> TEKSTFRAGMENT:
####################
Sinds 2012 worden ngo's met buitenlandse financiering in Rusland als 'buitenlands agent' aangemerkt. Het is een bureaucratische manier om de civil society tegen te werken, met een stalinistische ondertoon. Een nieuwe wet maakt het binnenkort ook mogelijk individuele burgers als 'buitenlands agent' te afficheren als zij werken voor bepaalde buitenlandse persagentschappen of honoraria uit het buitenland krijgen. Journalisten en publicisten slaan alarm.
Onbekenden bekladden in 2015 het kantoor van anti-stalinistische organisatie Memorial met de term Inostranny agent ('buitenlands agent') (foto Memorial)
####################
> VRAGEN EN OPDRACHTEN:
1. Beantwoord de volgende vragen aan de hand van de tekst over 'buitenlandse agenten' in Rusland.
(a) Sinds welk jaar worden ngo's met buitenlandse financiering in Rusland als 'buitenlands agent' aangemerkt?
(b) Wat werd in 2015 door onbekenden beklad?
(c) Welke twee groepen slaan alarm?
2. Neem uit de tekst over 'buitenlandse agenten' in Rusland het stuk van "Sinds 2012 worden" tot en met "publicisten slaan alarm." letterlijk over.
3. Schrijf de tekst over 'buitenlandse agenten' in Rusland verder, te beginnen na de laatste zin.
De vermeldingen spelen hierbij geen rol.

> FRAGMENTEN UIT GEGEVENS:
####################
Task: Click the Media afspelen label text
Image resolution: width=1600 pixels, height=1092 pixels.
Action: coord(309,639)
####################
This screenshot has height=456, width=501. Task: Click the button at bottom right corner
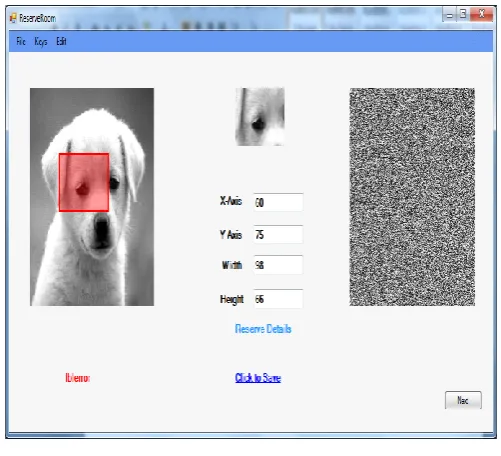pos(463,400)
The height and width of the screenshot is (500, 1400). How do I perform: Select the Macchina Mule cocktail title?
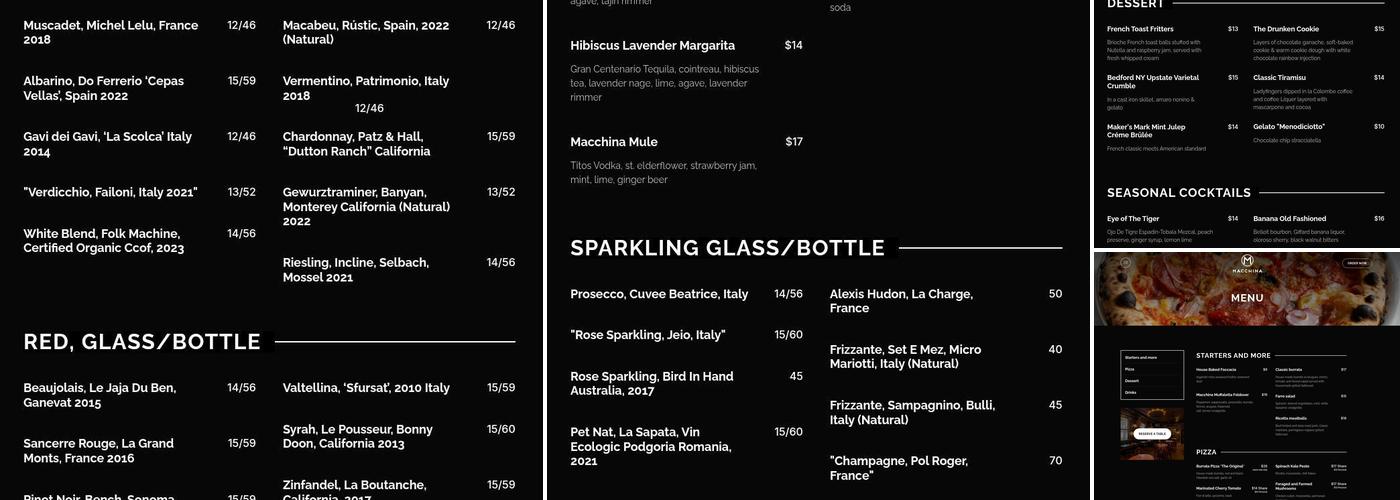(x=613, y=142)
####################
> VERWACHTE ANTWOORDEN:
1.
(a) Sinds 2012.
(b) Het kantoor van de anti-stalinistische organisatie Memorial.
(c) Journalisten en publicisten.

2.
Sinds 2012 worden ngo's met buitenlandse financiering in Rusland als 'buitenlands agent' aangemerkt. Het is een bureaucratische manier om de civil society tegen te werken, met een stalinistische ondertoon. Een nieuwe wet maakt het binnenkort ook mogelijk individuele burgers als 'buitenlands agent' te afficheren als zij werken voor bepaalde buitenlandse persagentschappen of honoraria uit het buitenland krijgen. Journalisten en publicisten slaan alarm.

3.
door Laura Starink
Op 25 november keurde de Russische Senaat (met 155 stemmen voor en 1 tegen), in navolging van de Doema (311 voor, 4 onthoudingen) een wet goed die individuen kan aanmerken als ‘buitenlands agent’. De term ‘buitenlands agent’ wordt in Rusland sinds de Stalin-terreur geassocieerd met 'landverraad'. Poetin zal de wet binnenkort ondertekenen, waarna hij in februari 2020 van kracht moet worden. Omdat de wet veel onduidelijkheden bevat biedt hij de overheid nieuwe mogelijkheden om critici en opponenten van de regering het leven zuur te maken met boetes en andere maatregelen, zoals beperking van toegang tot informatie.
Parlementariërs spreken sussende woorden dat de vrijheid van meningsuiting in het geheel niet in het geding is, maar organisaties als Amnesty International en Human Rights Watch waarschuwen voor de gevolgen voor de persvrijheid en de toch al zwak ontwikkelde civil society. Volgens hen is de definitie van buitenlands agent bedoeld om ‘bloggers en onafhankelijke journalisten die mogelijk beurzen, salaris of honoraria ontvangen van willekeurig welke buitenlandse bron’ in het nauw te drijven.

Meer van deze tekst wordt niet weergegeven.